_Exercise task A_
Select each line of the listing that contains the word "icon".

-- Start of Source passage --

I proposed that the quarks and leptons are bound states of three massless particles. The W, Z, and the Higgs could be composites of six of these massless particles. Someone provided a link to the rison model. I don't see why this can't be the case. The Higgs mechanism hasn't been observed and there is a lot of space between $10^{-20}$ and $10^{-35}$ meter.

Quarks were once thought up to explain hadrons and mesons. These massless particles could explain quarks and leptons. A lot of fundamental problems would be solved. Matter/antimatter asymmetry family generation, weak interaction, etc.

Here is the rishon model

Let me state the quark and lepton content. Say we have two fields, $C$ and $U$, charged and uncharged. Charge is $\frac{1}{3}$ Then:

Electron $\overline{\rm CCC}$

Up quark $CCU$

Down quark $\overline{\rm CUU}$

Neutrino $UUU$

Distribute the quarks over a proton and a neutron, and there are equal amounts of matter and anti matter!

Electron: $\overline{\rm CCC}$

Proton: $CCU$ $CCU$ $\overline{\rm CUU}$

Neutron: $CCU$ $\overline{\rm CUU}$ $\overline{\rm CUU}$

Neutrino:$UUU$

Equal amounts of particles and their anti's (6 of each)! Bye bye asymmetry!

A Higgs boson could be $\overline{\rm UUU}UUU$

No charge, and the spin is zero. A $W$ and $Z$ could be similar and the masses are comparable. The $W^-$, for example:

$\overline{\rm CCC}UUU$

How simple can it be? The Weyl spinors could function as the basic two massless fields, and a gluon-like interaction could hold them together.

It seems that there comes a day the emblem of this PSE gotta be replaced...

-- End of Source passage --
-- Start of Provided data --

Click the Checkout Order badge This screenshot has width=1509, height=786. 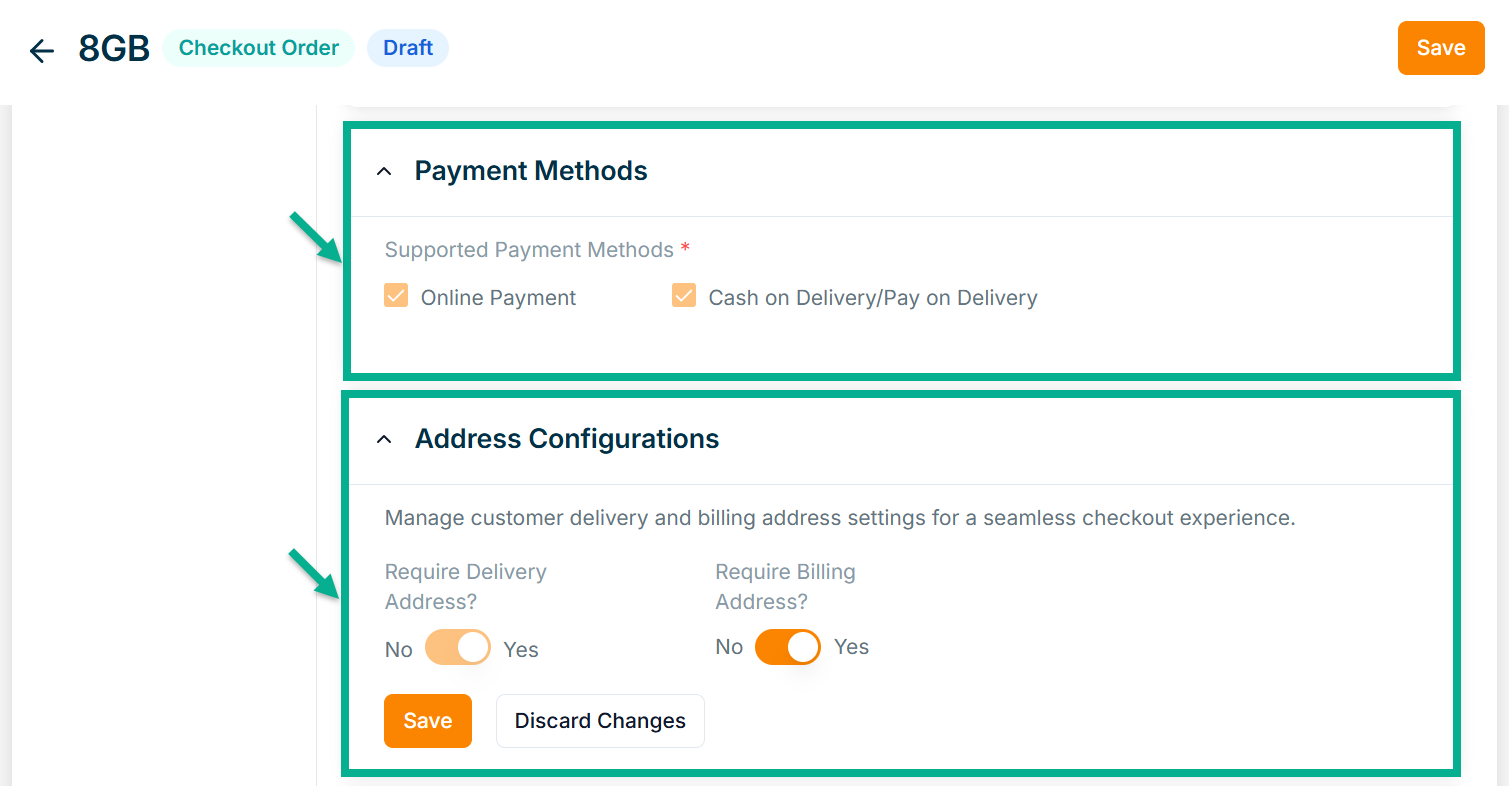[x=258, y=48]
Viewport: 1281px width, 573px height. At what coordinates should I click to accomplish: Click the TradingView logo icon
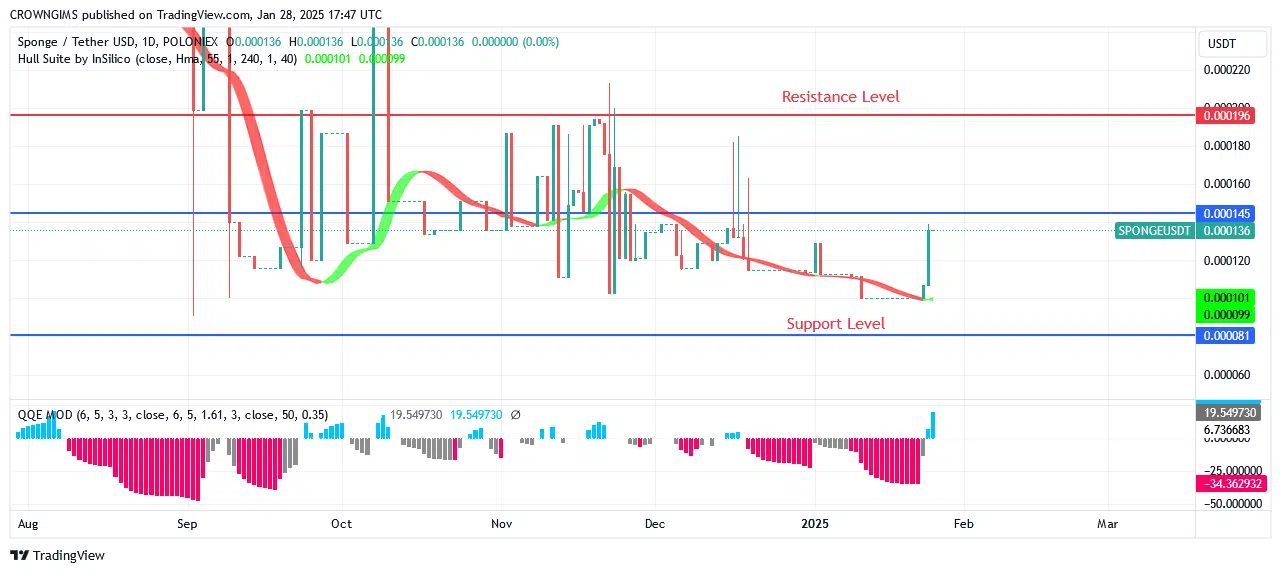(x=20, y=555)
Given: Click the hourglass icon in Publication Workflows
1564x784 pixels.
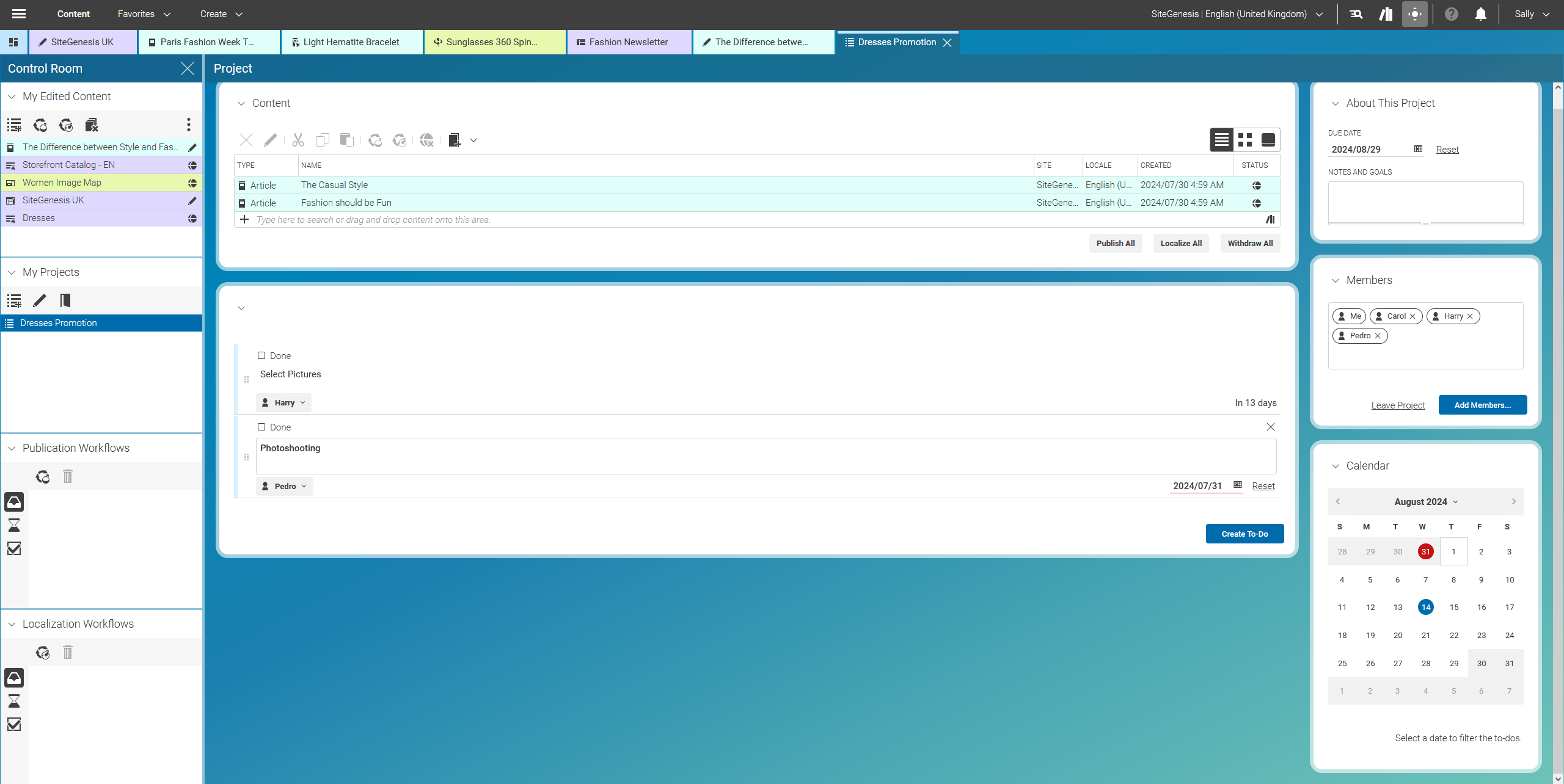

-- End of Provided data --

_Exercise task B_
Name every particle for which the passage on the rishon model writes out an explicit combination of the fields C and U.

_Full response A_
Viewport: 1281px width, 573px height. At what coordinates should I click to accomplish: Click the TradingView logo icon
Given: Click the hourglass icon in Publication Workflows

_Full response B_
Electron, up quark, down quark, neutrino, proton, neutron, Higgs boson, and the W⁻.